In September, the government announced tax incentives for the purchase of passenger vehicles.

The down payment for first-home buyers was cut in most cities, including the top-tier ones.

We believe China can successfully implement the stimulus measures and achieve its growth target of at least 6.5 percent this year.

The expected inclusion of the renminbi in the International Monetary Fund’s special drawing rights basket will help stabilize the currency’s exchange rate and stabilize capital flows.

As of the end of August, China’s foreign reserves were above US$3.5 trillion.
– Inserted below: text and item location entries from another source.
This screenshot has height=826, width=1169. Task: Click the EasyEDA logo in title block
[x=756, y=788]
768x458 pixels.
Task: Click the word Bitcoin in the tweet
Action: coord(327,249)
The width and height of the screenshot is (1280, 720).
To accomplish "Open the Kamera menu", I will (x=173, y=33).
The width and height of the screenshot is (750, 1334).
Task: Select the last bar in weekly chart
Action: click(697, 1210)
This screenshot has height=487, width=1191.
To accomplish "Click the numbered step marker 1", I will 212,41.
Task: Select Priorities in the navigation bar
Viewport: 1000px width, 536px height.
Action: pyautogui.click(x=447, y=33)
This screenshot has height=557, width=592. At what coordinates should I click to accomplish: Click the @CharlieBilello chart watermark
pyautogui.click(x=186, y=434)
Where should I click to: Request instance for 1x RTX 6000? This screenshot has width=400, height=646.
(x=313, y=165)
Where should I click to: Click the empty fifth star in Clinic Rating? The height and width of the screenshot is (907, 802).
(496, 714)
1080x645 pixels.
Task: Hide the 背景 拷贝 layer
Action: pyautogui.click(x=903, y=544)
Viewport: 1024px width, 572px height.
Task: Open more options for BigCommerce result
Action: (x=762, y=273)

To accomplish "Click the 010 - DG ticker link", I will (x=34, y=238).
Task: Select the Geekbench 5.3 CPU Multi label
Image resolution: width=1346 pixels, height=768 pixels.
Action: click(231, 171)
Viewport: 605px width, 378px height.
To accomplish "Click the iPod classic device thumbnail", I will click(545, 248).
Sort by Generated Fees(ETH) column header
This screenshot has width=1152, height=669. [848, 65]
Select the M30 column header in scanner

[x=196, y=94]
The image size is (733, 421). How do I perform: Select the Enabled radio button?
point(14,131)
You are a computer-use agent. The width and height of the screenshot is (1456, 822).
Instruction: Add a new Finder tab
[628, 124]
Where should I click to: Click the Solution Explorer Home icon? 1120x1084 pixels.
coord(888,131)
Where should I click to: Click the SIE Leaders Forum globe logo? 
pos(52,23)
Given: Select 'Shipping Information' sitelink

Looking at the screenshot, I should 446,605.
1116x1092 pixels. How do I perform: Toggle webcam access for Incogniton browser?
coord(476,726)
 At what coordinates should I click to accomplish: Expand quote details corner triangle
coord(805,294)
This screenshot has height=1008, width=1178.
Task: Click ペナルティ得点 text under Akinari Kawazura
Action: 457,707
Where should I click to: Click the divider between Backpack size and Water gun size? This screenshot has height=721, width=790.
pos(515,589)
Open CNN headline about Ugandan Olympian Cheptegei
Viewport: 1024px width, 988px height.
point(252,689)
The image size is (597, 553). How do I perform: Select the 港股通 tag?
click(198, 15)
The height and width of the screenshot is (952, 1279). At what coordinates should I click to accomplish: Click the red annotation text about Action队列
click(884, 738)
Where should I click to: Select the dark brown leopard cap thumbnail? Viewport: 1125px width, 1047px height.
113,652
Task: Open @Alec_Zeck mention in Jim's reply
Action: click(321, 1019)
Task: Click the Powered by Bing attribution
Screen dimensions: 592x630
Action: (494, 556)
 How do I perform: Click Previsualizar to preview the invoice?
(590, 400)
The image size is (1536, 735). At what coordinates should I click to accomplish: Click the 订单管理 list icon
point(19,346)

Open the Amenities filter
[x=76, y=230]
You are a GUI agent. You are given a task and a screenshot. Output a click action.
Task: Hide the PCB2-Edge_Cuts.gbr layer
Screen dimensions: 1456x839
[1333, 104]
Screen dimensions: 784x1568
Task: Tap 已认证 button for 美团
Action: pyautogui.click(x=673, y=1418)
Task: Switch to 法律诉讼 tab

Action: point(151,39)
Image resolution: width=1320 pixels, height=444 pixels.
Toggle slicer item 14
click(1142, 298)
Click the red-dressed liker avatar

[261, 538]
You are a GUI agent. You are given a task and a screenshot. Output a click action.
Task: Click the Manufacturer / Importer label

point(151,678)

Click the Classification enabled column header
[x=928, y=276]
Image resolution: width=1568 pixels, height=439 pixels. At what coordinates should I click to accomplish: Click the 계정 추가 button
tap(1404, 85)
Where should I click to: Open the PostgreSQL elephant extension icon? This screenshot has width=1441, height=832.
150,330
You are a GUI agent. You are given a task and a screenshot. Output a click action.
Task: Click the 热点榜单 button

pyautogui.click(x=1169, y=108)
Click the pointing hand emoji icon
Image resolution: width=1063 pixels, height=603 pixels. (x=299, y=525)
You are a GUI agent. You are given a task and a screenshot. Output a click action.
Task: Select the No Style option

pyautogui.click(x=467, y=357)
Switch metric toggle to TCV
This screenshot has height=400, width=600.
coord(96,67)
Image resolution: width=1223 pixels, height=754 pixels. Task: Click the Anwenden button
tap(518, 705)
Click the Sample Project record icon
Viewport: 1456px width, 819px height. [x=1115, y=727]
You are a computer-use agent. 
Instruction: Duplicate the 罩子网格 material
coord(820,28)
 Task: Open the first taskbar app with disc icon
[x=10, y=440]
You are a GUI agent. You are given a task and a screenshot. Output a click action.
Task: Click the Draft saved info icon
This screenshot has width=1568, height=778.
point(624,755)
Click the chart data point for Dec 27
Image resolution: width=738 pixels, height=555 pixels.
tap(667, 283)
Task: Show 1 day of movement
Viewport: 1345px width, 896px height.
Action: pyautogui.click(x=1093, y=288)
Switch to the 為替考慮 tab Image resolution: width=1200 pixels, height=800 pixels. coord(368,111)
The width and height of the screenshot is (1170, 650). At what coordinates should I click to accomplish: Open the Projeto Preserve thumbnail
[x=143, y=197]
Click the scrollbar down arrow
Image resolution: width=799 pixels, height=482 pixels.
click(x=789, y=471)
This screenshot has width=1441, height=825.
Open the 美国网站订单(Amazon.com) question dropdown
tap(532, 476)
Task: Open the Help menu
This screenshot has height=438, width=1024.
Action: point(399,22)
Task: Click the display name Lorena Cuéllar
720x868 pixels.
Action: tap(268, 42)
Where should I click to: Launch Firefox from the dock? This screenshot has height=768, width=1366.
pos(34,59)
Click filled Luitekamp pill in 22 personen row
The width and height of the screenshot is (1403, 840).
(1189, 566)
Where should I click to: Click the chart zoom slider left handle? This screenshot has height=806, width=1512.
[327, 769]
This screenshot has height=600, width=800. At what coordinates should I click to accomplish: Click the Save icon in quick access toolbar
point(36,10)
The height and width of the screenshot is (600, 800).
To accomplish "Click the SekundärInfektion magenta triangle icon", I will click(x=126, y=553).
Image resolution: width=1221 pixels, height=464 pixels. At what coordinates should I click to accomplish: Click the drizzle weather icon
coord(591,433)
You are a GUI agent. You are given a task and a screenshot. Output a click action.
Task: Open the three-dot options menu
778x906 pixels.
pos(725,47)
It is enough to keep the exchange rate stable.

We also believe the central bank will eventually open its financial account as financial reforms continue.

After the stock market crash in the third quarter, Chinese companies are oversold, especially in the case of H shares.

The valuation of H shares is very low, even below their level during 2008 financial crisis. It’s a good opportunity to invest.

Aside from stocks related to the reform of state-owned enterprises, investors can consider buying mainland insurers and real estate companies.

This article appeared in the Hong Kong Economic Journal on Oct. 28.

Translation by Myssie You

[Chinese version中文版]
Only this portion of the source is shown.